Bij Agamben verrijst zoiets als een ultieme instantie om het experiment te beoordelen: de vertaling in natuurlijke taal. Experiment heeft te maken met ervaring (experientia), met de ervaring van alledag, zoals de oorlogen en klimaatrampen. Hoe helpt Plato's politieke theorie bij de problemen waar we mee te maken hebben?
In plaats van het geheugen verrijst er in Timaeus' betoog iets anders, de optie om op je stappen terug te keren en alles nog eens rustig te overdenken vanuit een nieuwe invalshoek, chora. Het gaat er niet om, alles op het spel te zetten en je te laten meetrekken in de ruïneuze bewegingen der dwaaloorzaken. Agamben citeert Plato's adagium 'de verschijnselen redden'. Wetenschap is niet bedoeld om de verschijnselen te meten of oneindig te veranderen op basis van steeds weer nieuwere en complexere natuurwetten. Die wetten moeten we gebruiken om de verschijnselen beter te begrijpen, en daarna weer laten voor wat ze zijn. Met andere woorden: het leven gaat voor, het leven zoals het geleefd wordt.

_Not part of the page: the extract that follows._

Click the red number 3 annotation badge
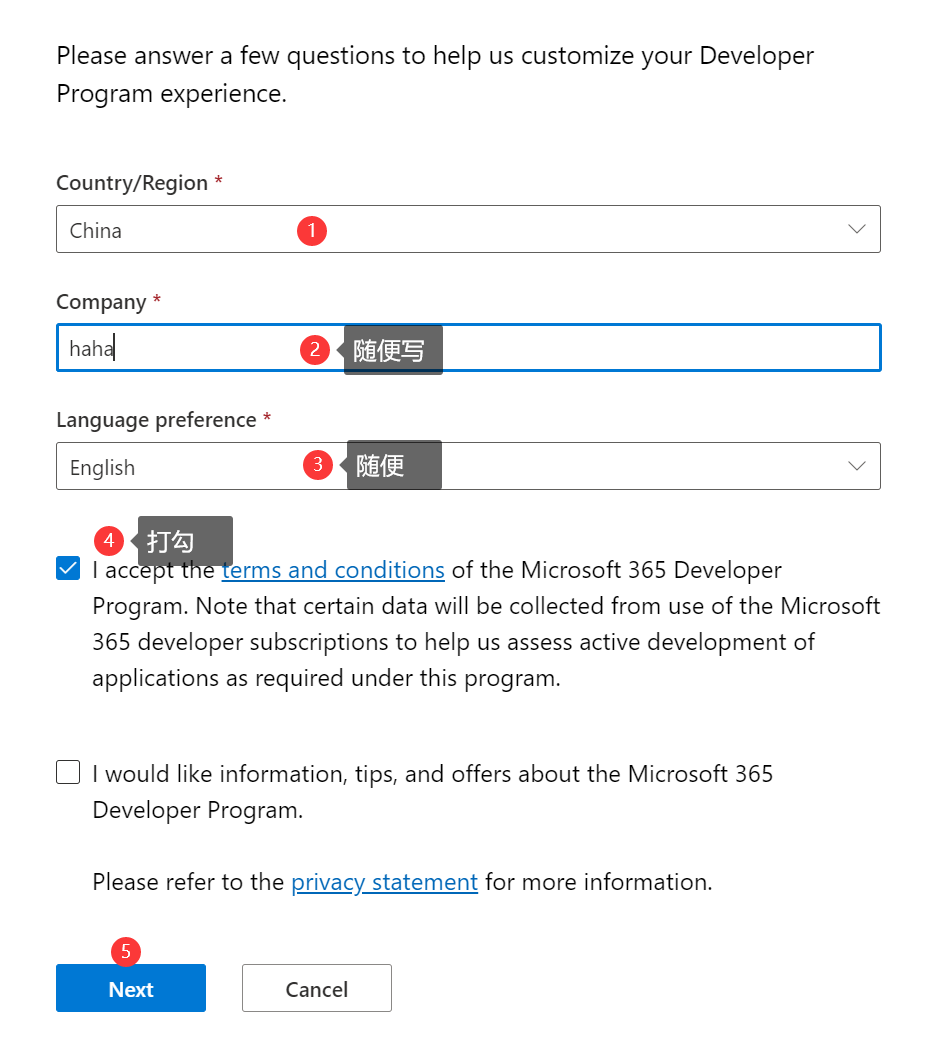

Misschien zouden we, hoe rudimentair en onbeholpen mijn interpretatie ook is, alvast kunnen concluderen dat we de les van Plato kunnen gebruiken voor ons Afghanistan-trauma-in-de-maak. We wilden met alle goede bedoelingen de democratische Afghanen helpen in hun strijd tegen religieus dogmatisme. Onze politieke idealen hebben we daar getest. Nu het niet heeft gewerkt, moeten we ons terugtrekken. Dat kan niet zonder herbezinning op onze idealen en hoe ze kunnen functioneren, 'we moeten terugkeren op onze stappen'. We moeten proberen om 'de verschijnselen te redden', opnieuw kijken naar het leven in Afghanistan en de rol die wij daar spelen.
Anders gezegd: het geheugen dat we nodig hebben is er een van voortdurend terugkeren vanuit het heden, al nadenkend vanuit een nieuw gezichtspunt, en dit verwoorden in taal die we kunnen begrijpen, taal waarmee we leven.